== Task requirements ==
Search the records for the string "accomplish" and return each line that has it.

== Supplied entries ==
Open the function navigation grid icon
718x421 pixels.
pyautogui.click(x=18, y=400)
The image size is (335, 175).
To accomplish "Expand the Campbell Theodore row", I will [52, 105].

* * *

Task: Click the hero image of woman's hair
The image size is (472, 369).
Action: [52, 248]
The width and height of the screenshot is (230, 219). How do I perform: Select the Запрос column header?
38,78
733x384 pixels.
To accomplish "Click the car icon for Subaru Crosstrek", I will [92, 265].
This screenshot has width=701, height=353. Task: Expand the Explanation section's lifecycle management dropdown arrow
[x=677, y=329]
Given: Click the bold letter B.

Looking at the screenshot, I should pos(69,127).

==

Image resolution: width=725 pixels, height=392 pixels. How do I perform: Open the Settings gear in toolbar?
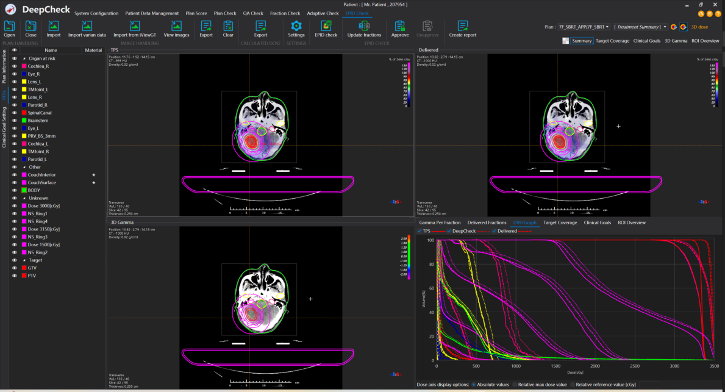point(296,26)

== Result of the exercise ==
To accomplish "Expand the Campbell Theodore row", I will [52, 105].
To accomplish "Click the car icon for Subaru Crosstrek", I will [92, 265].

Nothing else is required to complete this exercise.